City of Apen looks to streamline land-use approval process |

City of Apen looks to streamline land-use approval process

Karl Herchenroeder
The Aspen Times

In the coming weeks, the Aspen City Council will consider a code amendment aimed at streamlining parts of the land-use-approval process.

The amendment would allow for applicants to lock in major details — such as mass, scale and land use of a building — earlier in the process. This way, they could know sooner if the council and the community support their ideas.

“We have a very lengthy land-use process that is unpredictable for everyone involved,” said Jessica Garrow, long-range planner for the city. “And there are ways we can consolidate it and make it more predictable and fair.”

Right now, major details — such as height, floor-area dimensions and land use — are not ironed out until final review. With the amendment, those all would be moved up to conceptual review. The only details left for final review would be minor ones, such as utility specs and selection of building materials.

Councilman Adam Frisch said he’s not sure who is more frustrated with the current approval process, developers or city staff. The major problem, he said, is that the most controversial issues of a project are pushed to the end of the line in the process. With the amendment, it becomes a front-loaded discussion, where “the elephant in the room” can be addressed early on. The beneficiaries of such a change, he said, would be not only developers but residents, second-home owners and city staff, as well.

Some in the community have voiced concern that it would remove the public’s right to review a project between the conceptual and final stages.

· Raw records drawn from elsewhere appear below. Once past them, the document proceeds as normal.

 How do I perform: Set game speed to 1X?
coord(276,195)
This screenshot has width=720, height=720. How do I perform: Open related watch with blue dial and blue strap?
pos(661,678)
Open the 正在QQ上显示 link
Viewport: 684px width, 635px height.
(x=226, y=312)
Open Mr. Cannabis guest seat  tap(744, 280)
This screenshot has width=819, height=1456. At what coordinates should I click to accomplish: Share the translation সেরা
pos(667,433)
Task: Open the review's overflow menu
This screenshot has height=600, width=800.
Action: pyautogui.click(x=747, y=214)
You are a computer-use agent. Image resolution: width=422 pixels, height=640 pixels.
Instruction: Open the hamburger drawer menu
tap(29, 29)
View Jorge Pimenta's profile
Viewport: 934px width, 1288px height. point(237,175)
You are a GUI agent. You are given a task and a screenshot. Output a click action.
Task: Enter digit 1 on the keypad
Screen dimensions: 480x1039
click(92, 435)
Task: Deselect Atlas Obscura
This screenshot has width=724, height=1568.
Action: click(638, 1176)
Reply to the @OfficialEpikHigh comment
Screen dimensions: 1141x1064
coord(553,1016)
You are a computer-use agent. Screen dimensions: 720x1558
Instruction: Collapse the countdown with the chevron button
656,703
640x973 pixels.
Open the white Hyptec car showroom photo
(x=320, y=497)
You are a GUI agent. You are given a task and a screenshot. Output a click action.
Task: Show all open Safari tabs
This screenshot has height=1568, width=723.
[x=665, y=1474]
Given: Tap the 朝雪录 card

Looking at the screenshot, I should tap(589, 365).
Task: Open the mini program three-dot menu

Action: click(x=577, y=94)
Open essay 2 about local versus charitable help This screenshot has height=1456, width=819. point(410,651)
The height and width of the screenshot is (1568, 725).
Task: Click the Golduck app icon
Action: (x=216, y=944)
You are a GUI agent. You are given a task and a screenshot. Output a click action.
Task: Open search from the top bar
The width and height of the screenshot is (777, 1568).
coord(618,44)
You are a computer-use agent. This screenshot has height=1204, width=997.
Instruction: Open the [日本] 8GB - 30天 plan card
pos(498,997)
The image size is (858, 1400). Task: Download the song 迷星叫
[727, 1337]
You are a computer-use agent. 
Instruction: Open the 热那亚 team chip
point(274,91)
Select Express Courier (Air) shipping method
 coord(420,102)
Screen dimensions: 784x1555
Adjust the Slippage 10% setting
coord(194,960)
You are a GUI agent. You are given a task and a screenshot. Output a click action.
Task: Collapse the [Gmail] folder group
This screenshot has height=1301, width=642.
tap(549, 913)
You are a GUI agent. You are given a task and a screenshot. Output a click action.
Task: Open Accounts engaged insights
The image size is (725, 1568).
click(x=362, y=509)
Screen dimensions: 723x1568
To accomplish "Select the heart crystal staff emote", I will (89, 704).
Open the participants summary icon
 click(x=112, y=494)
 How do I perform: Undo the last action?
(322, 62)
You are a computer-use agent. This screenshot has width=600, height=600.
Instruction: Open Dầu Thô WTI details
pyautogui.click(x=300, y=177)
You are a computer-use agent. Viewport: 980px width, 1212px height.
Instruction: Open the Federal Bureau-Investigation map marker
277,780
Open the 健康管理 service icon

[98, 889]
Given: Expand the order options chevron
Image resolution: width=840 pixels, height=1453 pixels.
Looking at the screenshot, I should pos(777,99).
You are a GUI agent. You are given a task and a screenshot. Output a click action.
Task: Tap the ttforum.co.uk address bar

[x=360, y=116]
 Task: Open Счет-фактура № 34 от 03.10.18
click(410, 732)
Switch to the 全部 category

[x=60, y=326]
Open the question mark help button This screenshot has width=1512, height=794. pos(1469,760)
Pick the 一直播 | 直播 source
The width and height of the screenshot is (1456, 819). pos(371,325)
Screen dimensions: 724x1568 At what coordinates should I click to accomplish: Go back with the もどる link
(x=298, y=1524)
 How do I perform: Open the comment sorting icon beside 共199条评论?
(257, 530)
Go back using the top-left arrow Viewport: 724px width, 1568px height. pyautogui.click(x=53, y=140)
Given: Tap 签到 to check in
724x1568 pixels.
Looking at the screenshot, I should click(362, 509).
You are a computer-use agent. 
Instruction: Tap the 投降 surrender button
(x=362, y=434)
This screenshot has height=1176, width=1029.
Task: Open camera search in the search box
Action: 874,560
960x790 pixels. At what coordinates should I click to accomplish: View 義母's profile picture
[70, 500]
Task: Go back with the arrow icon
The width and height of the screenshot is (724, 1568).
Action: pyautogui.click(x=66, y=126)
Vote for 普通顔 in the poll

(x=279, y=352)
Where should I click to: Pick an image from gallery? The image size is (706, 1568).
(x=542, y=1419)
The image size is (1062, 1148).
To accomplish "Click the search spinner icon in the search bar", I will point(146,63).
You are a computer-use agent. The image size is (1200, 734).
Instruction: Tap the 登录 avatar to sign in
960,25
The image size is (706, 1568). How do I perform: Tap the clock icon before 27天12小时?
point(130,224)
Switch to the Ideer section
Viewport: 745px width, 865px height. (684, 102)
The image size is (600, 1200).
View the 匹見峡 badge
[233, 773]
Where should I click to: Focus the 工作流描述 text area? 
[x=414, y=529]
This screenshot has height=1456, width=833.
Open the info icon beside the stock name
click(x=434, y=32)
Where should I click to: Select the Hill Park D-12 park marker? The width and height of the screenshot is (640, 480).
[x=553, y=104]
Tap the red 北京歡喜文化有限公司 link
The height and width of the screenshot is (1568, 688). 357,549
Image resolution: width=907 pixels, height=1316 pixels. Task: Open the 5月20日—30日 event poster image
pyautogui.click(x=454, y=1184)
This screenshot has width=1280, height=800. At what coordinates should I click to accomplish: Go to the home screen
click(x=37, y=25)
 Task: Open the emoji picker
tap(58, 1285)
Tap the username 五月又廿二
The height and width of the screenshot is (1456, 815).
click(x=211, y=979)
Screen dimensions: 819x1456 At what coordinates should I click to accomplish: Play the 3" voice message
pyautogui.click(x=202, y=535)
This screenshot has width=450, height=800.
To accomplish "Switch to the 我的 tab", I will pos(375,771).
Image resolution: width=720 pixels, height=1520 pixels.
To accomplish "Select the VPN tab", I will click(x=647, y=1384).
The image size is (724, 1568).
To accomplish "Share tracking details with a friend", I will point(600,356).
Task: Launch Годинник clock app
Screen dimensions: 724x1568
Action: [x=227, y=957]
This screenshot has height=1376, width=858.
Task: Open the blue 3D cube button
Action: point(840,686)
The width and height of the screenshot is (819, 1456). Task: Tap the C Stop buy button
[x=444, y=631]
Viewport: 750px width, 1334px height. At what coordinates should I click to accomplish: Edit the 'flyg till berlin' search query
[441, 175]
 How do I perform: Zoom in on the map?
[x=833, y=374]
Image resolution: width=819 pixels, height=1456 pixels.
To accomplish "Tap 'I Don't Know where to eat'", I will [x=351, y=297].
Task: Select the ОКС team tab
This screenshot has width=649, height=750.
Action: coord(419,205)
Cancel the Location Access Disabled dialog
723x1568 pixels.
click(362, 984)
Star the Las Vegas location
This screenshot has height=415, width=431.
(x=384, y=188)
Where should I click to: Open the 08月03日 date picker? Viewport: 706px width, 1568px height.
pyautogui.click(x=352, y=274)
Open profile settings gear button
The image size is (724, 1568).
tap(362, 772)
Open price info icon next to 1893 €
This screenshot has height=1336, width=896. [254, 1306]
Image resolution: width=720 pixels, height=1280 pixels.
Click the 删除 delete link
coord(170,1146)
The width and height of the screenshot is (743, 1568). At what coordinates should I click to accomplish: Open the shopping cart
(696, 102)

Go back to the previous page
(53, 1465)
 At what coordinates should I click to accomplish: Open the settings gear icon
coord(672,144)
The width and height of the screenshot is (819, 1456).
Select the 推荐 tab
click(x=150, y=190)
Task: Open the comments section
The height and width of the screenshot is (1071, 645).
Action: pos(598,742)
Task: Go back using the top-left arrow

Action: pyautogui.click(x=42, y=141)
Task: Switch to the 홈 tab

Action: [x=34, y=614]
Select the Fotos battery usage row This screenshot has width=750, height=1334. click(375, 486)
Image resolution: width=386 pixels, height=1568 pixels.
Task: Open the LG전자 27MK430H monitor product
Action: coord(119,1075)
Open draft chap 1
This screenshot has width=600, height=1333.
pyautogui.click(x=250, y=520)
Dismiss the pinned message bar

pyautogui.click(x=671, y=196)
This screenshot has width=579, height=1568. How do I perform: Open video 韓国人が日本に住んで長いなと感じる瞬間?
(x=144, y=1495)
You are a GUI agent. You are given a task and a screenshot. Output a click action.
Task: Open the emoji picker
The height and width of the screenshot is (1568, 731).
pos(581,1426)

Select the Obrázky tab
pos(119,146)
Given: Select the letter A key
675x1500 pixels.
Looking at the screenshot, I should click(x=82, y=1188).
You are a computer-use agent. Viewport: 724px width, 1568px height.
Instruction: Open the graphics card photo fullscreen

But Garrow said the public’s right to review would not be affected, only the timing. With the amendment, public action simply would have to take place at the conceptual stage.

This issue, Garrow said, has been an important part of lodging discussions.

The current system costs “more time, money and effort on everyone’s part,” she said.

The code amendments, which are tentatively scheduled to go before the City Council in September, relate to the “Planned Unit Development” and “Specially Planned Area” chapters of the land-use code.